> PROBLEMS AND TASKS
A) In the description of the Guinness snail race advert, how long did the original version of the advert run?
B) Carry on the description of the Guinness snail race advert from the point where it stops.

> SELECTED TEXT

The sequence opens with shots of various people, as well as some brief shots of transportation. People are then seen setting up a snail race course. The snail race itself brings a large crowd of people, with shots of them betting on various snails in the race. After the snails have been set up, the announcer announces the start of the race and shoots the trigger. The mood changes following this with the music stopping and people looking at disappointment in the snails, who are not moving. After 14 seconds however, the snails begin the race, comically moving very fast (akin to the speed of a slot car) with the music and cheer returning. People follow the race from the building it begins in down various roads. The winner of the race, according to the title of the advert, is Black. After its owner is shown celebrating with others with a pint of Guinness, Black is shown in a used, tipped over Guinness pint glass whilst the slogan appears.

The advertisement was filmed in Cuba, and is said to have first aired on British television in 2000, although it is also believed to have first aired on 2 December 1999.

The advert originally ran for ninety seconds. A shorter, forty second edit of the advert, beginning with the shot being fired to start the race, began to air after a while.

> LISTED ENTRIES

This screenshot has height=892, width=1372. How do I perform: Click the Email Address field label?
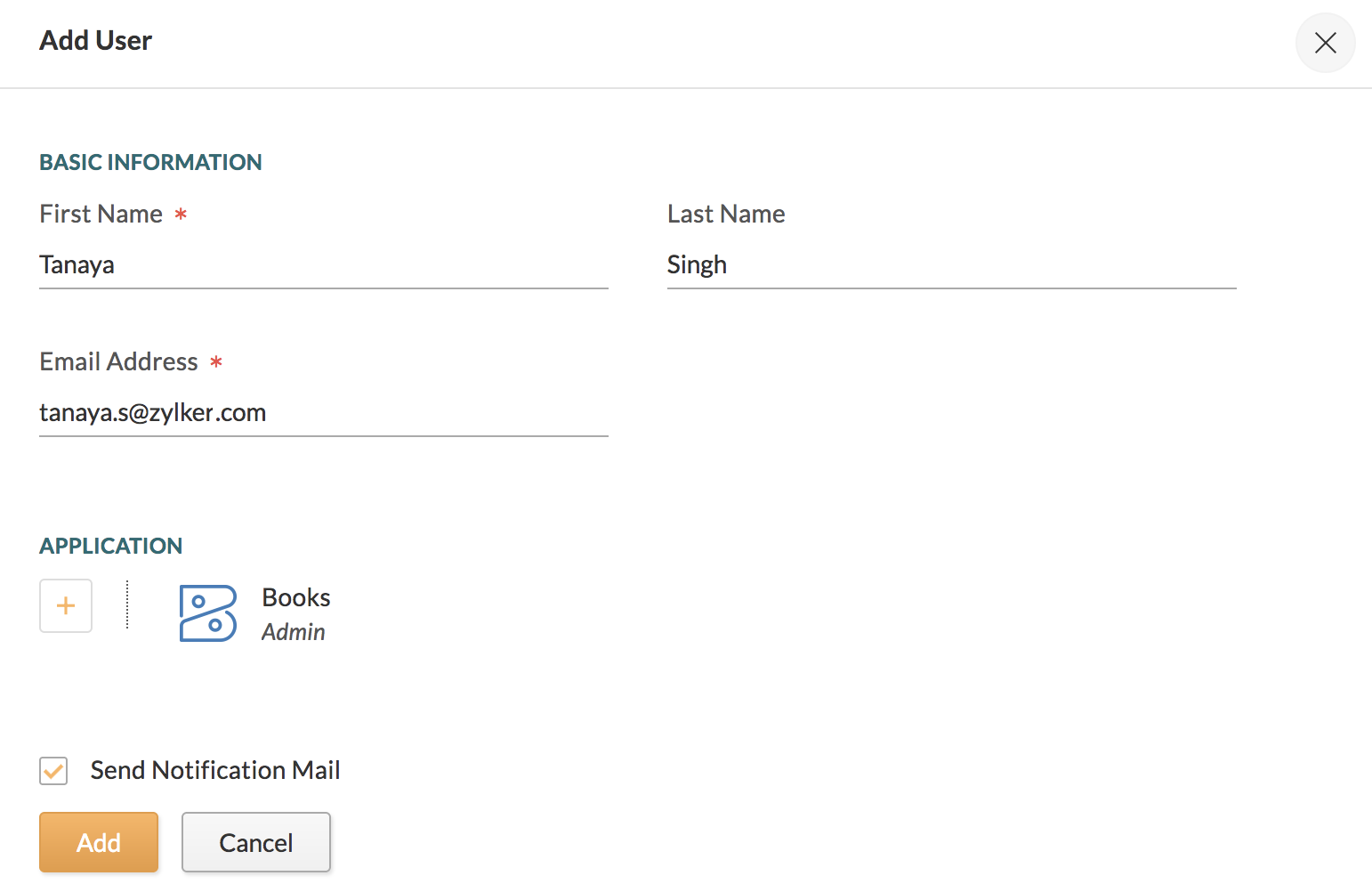[x=119, y=361]
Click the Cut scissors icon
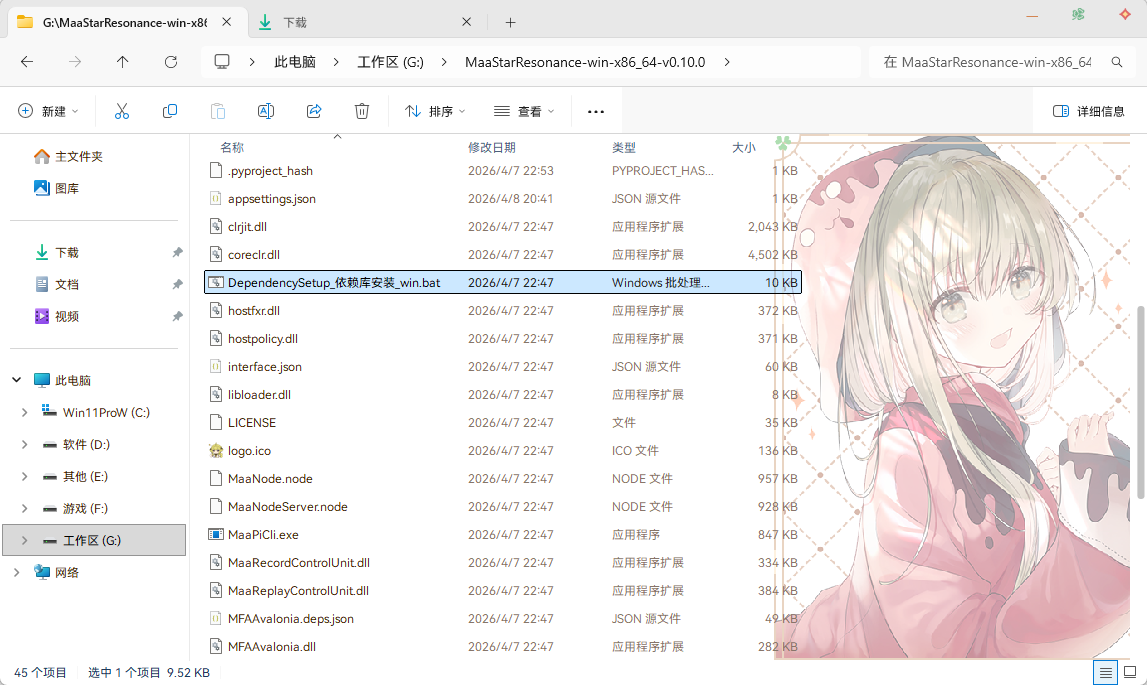Image resolution: width=1147 pixels, height=685 pixels. [x=121, y=111]
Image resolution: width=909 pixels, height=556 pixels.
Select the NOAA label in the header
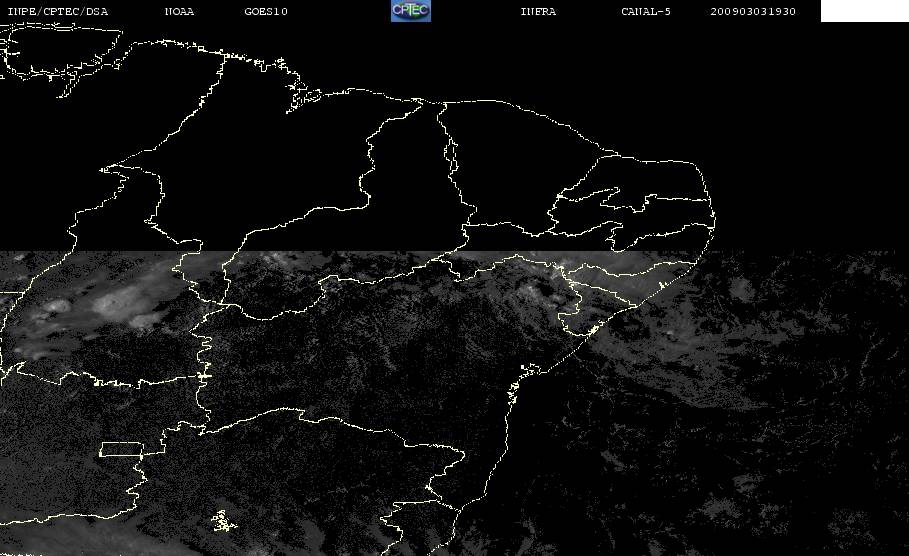point(179,11)
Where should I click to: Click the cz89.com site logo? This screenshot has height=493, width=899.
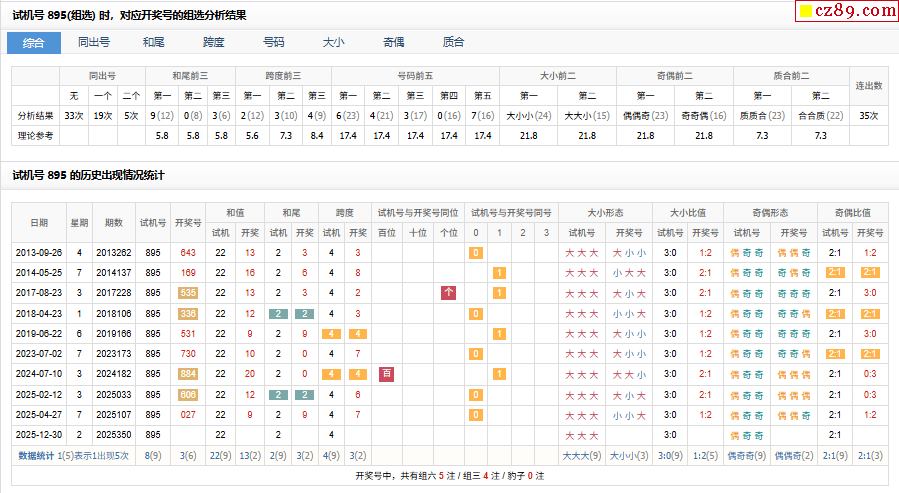[845, 11]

> ANSWER SECTION
A) Ninety seconds.

B)
==Parody==
Serving as advertisements for Guinness' Summer 2004 and 2005 Extra Cold campaign, ten-second parodies of many famous Guinness advertisements were created which turn elements from the original advertisements affected by 'extra cold' environments. One such example, Snail, features a snail from the race, presumably Black, shivering at the start of the race and sneezing, pushing itself back. The tagline at the end reads "Guinness but Extra Cold". Snail was created by two London-based agencies, Exposure Films and Abbott Mead Vickers BBDO.

==Gypsymen single==
A Todd Terry remix of the song featured in the advert, "Barbarabatiri", saw the song updated into an "Ibiza-friendly anthem", according to UK chart commentator James Masterton, and was released as a single under the pseudonym Gypsymen, charting at number 32 on the UK Singles Chart in August 2001. Although Bet on Black had been on television for some time by this point, the release of the single saw the advert run again with the new Gypsymen version in place of the original.